[Stored items from a collection]
☆ ☆ ☆

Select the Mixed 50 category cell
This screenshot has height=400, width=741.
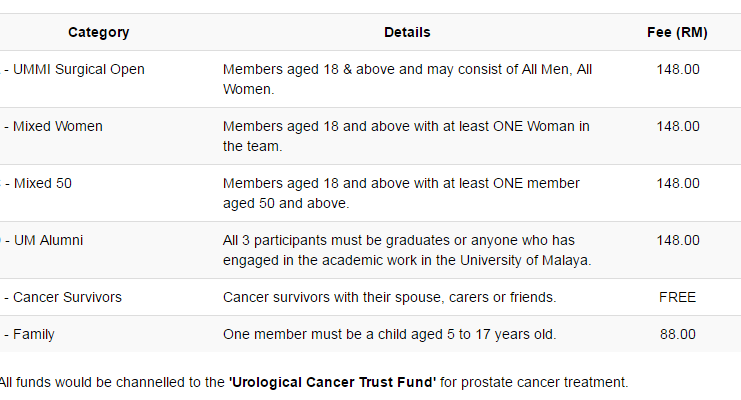tap(37, 183)
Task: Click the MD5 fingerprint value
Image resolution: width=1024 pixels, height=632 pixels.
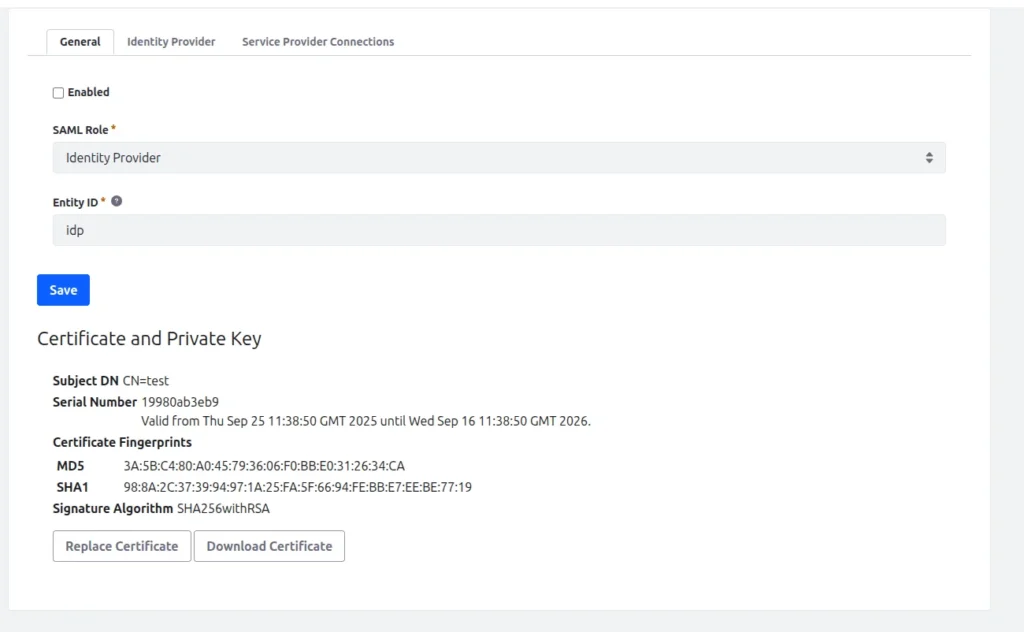Action: (264, 466)
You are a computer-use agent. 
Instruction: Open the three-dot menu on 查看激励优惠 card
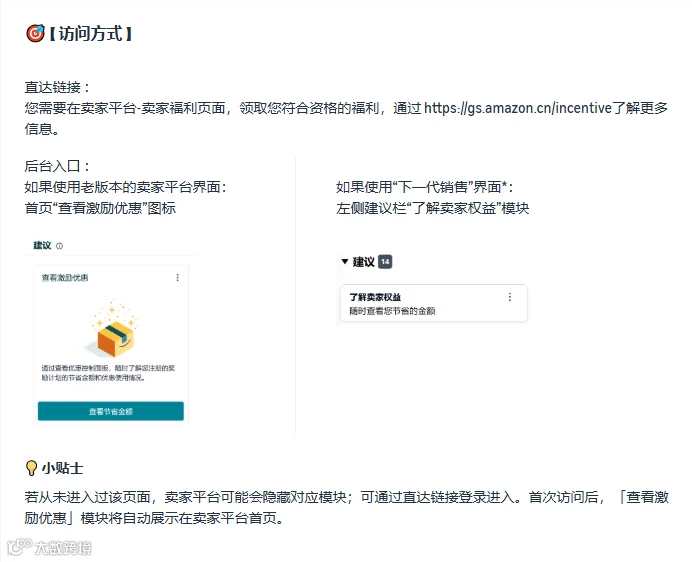[177, 277]
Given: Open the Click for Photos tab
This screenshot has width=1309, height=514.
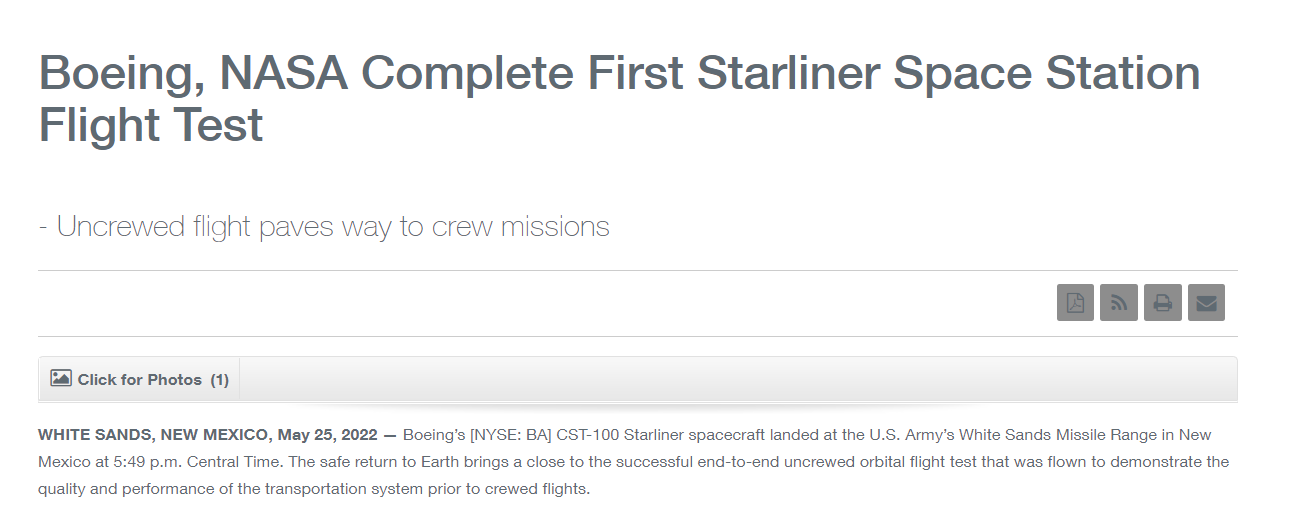Looking at the screenshot, I should point(140,380).
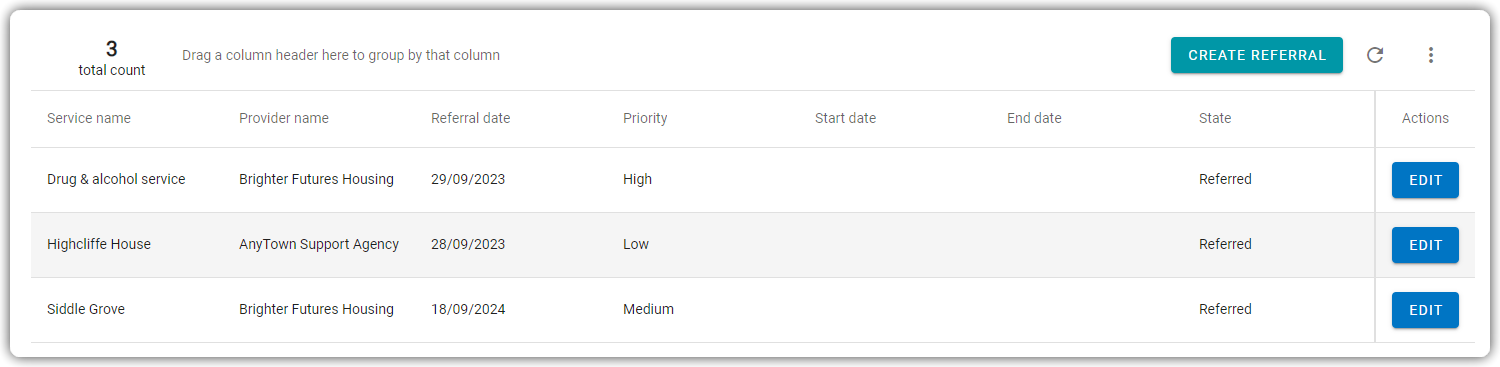Open the three-dot more options menu
Image resolution: width=1500 pixels, height=367 pixels.
pos(1431,55)

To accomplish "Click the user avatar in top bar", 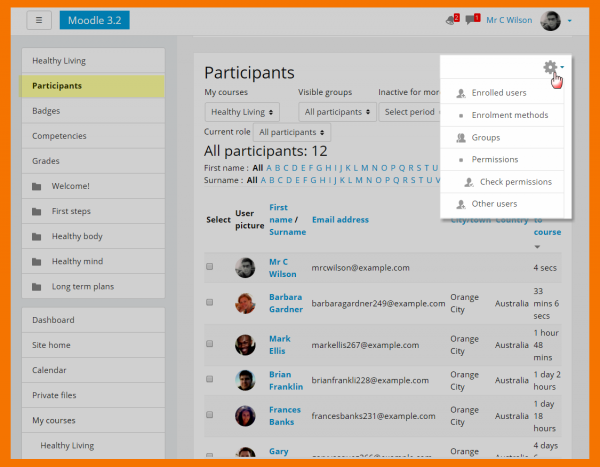I will 550,20.
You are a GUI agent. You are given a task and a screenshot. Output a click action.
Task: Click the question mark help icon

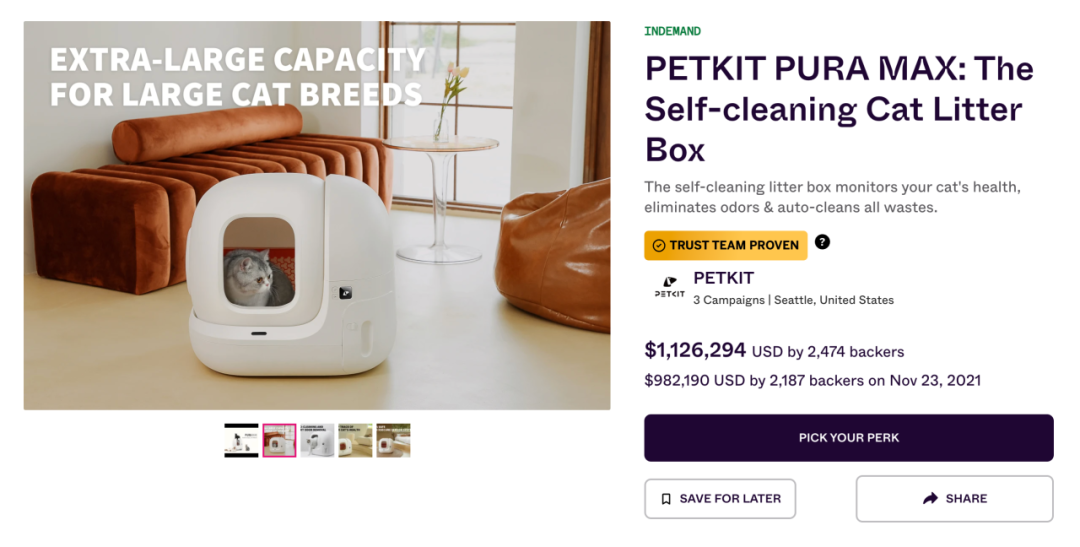pos(822,242)
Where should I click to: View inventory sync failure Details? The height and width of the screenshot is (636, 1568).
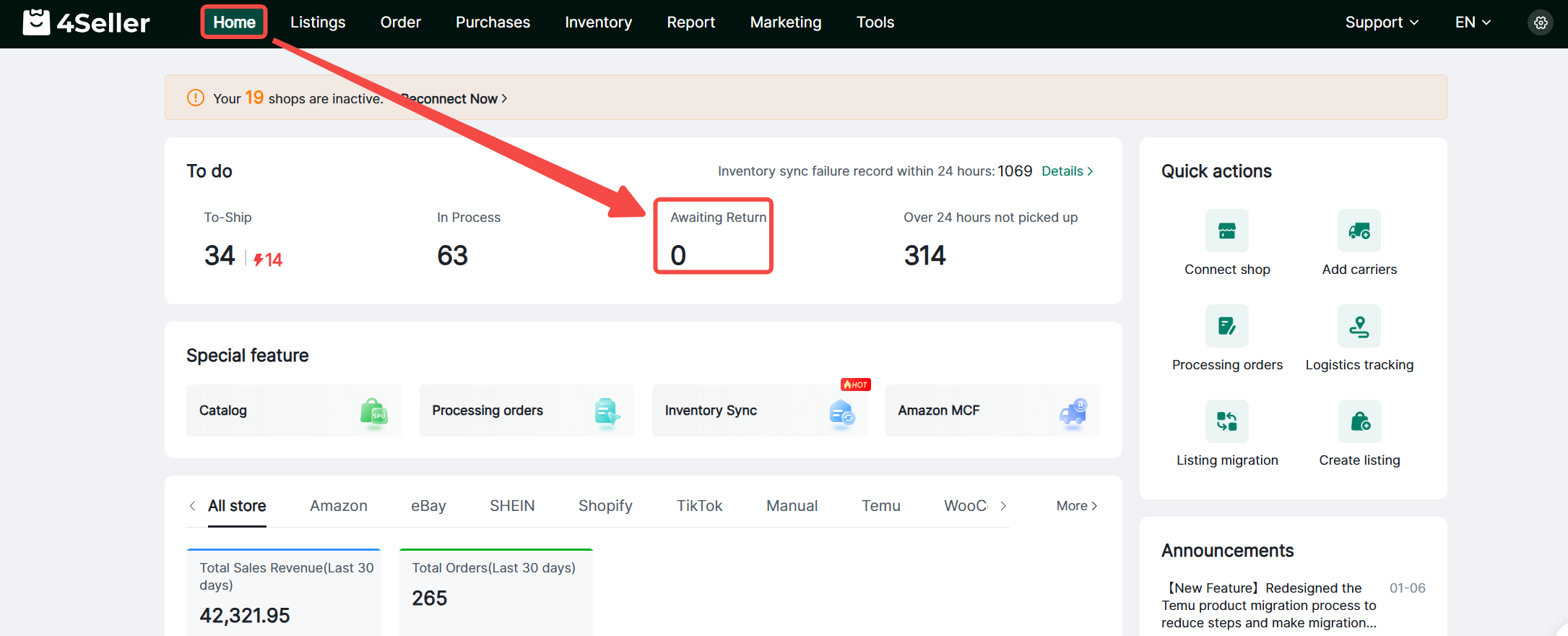(1067, 171)
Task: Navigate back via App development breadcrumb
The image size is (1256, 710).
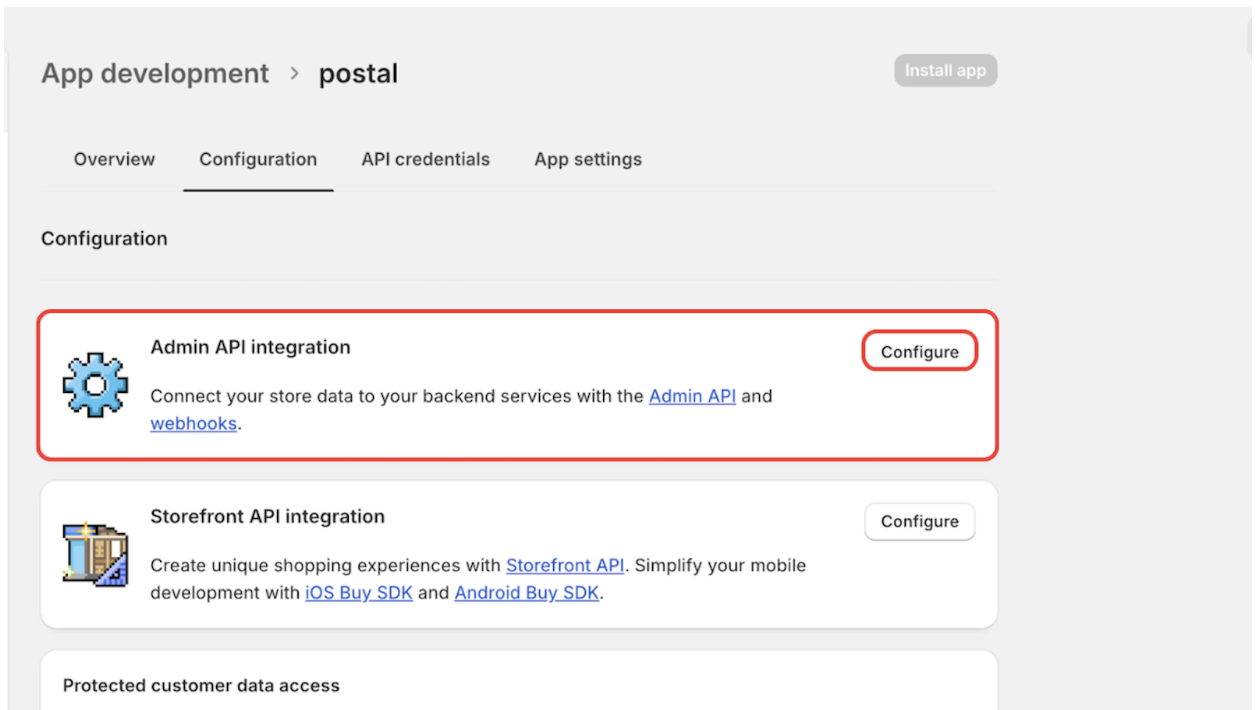Action: (x=154, y=73)
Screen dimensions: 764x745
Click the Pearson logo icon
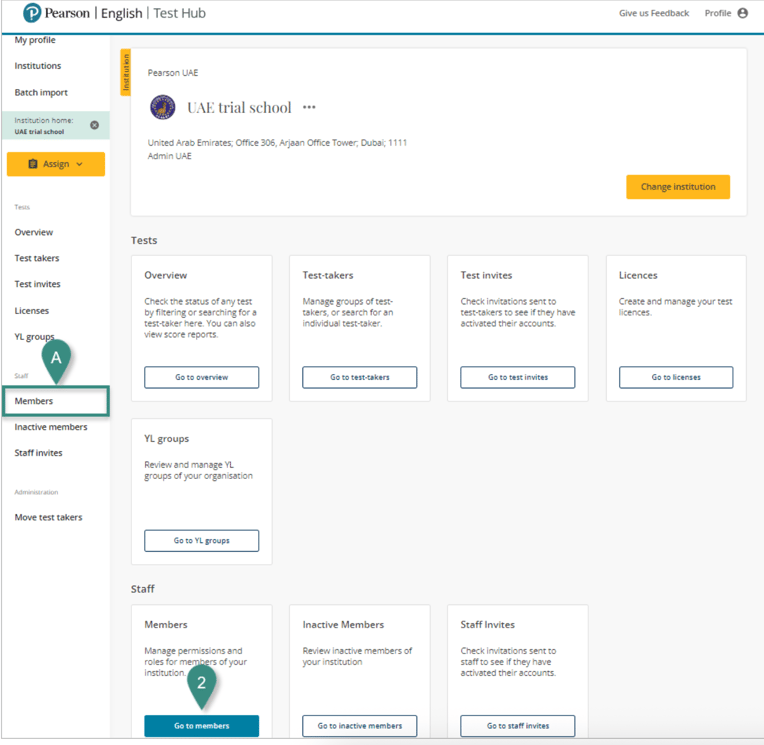pos(32,14)
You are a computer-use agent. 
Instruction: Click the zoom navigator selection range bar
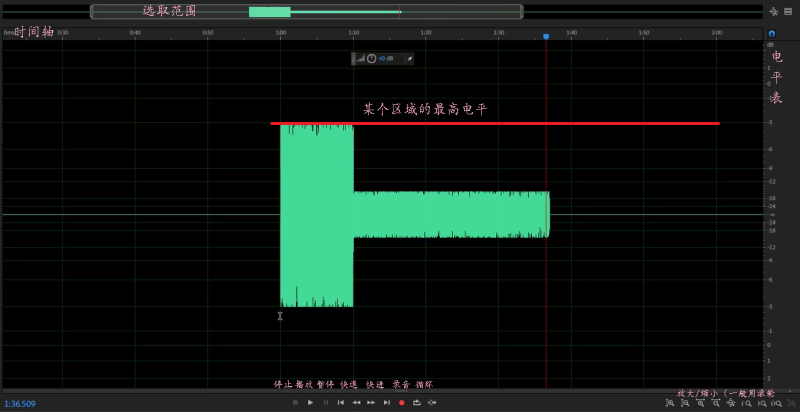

☆ ☆ ☆

The line containing "The image size is (1256, 710)." and every line after it, through the end of the records, are what you should retype exactly. Do not include the pictures.

### Result for this task
The image size is (1256, 710).
Action: (x=154, y=73)
Screen dimensions: 764x745
Click the Pearson logo icon
pos(32,14)
You are a computer-use agent. 
Instruction: Click the zoom navigator selection range bar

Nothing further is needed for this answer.